Okul başladığından beridir kendime yapacağıma dair söz verdiğim bir takım planlar vardı. Öncelikle oryantasyondan sonraki gün (cumartesi) gittiğim Şebnem Ferah Harbiye Açık Hava Tiyatrosu Akustik Konserini anlatan ekşiSözlük entry'mi bir de blogumda paylaşıyorum.

"mükemmel bir gecenin ardından yatağıma huzurla dönmenin sebebi olan konser.

konser öncesini anlatarak başlayayım. korkunç bir sıra vardı sol giriş kapısında. beşiktaştan kalkan dolmuşla gelenlerin direk olarak karşılaştığı bir sıraydı bu. herkes de haliyle gördükleri ilk sıraya katıldı, böylece uzayıp giden akılalmaz bir kuyruk oluştu. fakat taksimden yürüyerek gelenlerden birisi olarak biliyordum ki, uzun kuyruğun yanında 15-20 kişilik bir kuyruğa girip içeriye 3 dakikada girmek de mümkündü. onlarca dakika ayakta konser alanına girmeyi bekleyen çokça kişinin hakkını yemiş gibi, ama haksız da bir şey yapmıyormuş gibi hissetmenin ne demek olduğunu orda anladım işte.
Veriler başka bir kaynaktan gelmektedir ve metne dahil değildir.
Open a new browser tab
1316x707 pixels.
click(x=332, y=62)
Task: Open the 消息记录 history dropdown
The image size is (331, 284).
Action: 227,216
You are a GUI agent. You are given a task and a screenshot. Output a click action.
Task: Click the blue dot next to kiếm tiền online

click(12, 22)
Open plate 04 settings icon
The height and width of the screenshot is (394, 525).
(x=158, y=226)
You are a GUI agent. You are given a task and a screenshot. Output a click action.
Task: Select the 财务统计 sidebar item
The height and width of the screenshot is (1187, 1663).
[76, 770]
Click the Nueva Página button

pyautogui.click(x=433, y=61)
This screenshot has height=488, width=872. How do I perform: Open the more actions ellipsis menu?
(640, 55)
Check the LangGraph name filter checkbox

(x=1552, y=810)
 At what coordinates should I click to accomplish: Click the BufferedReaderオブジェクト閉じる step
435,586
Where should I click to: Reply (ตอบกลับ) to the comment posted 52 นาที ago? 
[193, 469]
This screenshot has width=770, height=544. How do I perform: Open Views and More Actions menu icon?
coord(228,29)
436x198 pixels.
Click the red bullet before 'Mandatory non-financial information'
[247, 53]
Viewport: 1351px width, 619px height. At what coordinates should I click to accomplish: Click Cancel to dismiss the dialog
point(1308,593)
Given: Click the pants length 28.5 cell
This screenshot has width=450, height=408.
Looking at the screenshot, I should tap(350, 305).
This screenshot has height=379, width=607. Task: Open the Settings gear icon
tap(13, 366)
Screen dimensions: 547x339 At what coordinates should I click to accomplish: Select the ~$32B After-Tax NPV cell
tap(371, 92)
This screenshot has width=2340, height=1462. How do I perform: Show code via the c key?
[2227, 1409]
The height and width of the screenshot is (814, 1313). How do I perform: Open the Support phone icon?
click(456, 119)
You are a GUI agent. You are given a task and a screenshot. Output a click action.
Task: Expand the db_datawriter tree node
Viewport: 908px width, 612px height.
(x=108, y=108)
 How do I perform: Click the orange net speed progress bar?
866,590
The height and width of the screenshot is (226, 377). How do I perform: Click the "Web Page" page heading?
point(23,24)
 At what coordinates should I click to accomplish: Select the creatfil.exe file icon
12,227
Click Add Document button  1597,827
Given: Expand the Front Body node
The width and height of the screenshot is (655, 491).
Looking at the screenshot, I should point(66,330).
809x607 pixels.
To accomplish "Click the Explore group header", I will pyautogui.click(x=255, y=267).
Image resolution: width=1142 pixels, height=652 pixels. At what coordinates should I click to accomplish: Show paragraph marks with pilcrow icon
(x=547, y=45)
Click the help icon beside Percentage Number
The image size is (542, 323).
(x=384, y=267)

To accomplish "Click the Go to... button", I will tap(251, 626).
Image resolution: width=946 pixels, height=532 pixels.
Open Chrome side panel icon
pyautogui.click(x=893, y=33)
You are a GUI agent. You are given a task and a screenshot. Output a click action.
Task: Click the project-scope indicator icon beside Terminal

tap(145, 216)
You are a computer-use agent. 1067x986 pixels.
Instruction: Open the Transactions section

sahne ise, her şebnem ferah konseri gibi şıktı. bir ev odasını andıran dekorasyonda, deri koltuk, siyah masa, 3 tane yerden yükselen sarı aydınlatma ışığı, arka tarafta davulun platformuna doğru yükselen kırmızı merdivenler, iki yanda yukarıdan sarkan avizeler vardı. güzel görüntüyü o kadar ciddiye almışlardı ki, metin türkcan'ı ile defa "üstlü" gördük. konser boyunca konuk olarak sahne alan bir ritim gitarist, bir klarnetçi ve 4 kişiden oluşan yaylı orkestrayla birlikte toplamda 13 kişi (gerçi 14 de sayılabilir, geri vokal yapan ceren tügen hamileydi) şarkıları akustik bir biçimde performe ettiler. şarkıları orjinal akışına çok benzer şekilde çaldılar. hatta davulun bile sesini bastırmamışlardı ki, birçok şarkıda oturduğum yerden kafa sallamaya niyetlendim. konserin tek kötü yanı, en sevdiğim albüm olan benim adım orman albümünden sadece 5 şarkı çaldılar (insanlık, ateşe yakın, eski, istiklal caddesi kadar, yalnız) . 9.30'da sahne almaya başlayıp, açık havada verilen konserin saat 12'de sonlandırma zorunluluğu gereği tam 12'de bitirdiler. "daha çok çalalım mı, engel var mı çalmamıza" diye sorup seyirciyi tek bir ağızdan "daha çok çalın" diye bağırttıktan ve "rejiden bir sorun yokmuş cevabı aldık, o zaman doya doya çalabiliriz şarkıları" deyip, yine de 12'de sahneden inince, biraz kandırılmış da hissettim açıkçası.

ayrıca, şebnem ferah dobra dobra şunları da söyleri : "olur olmaz kafalarına eseni yapanların sebep olarak "burası demokratik bir ülke" demesi üzerine, biz de geç saatlere kadar dilediğimiz gibi müzik yapıp "burası demokratik bir ülke" deme hakkına sahip oluyoruz". lafı gediğine koymak böyle bir şey işte.

hastasıyız."

1 yorum:

  1. ah ah ne de güzel anlatmışsın! Ordaydım, yine olsa yine yaparım!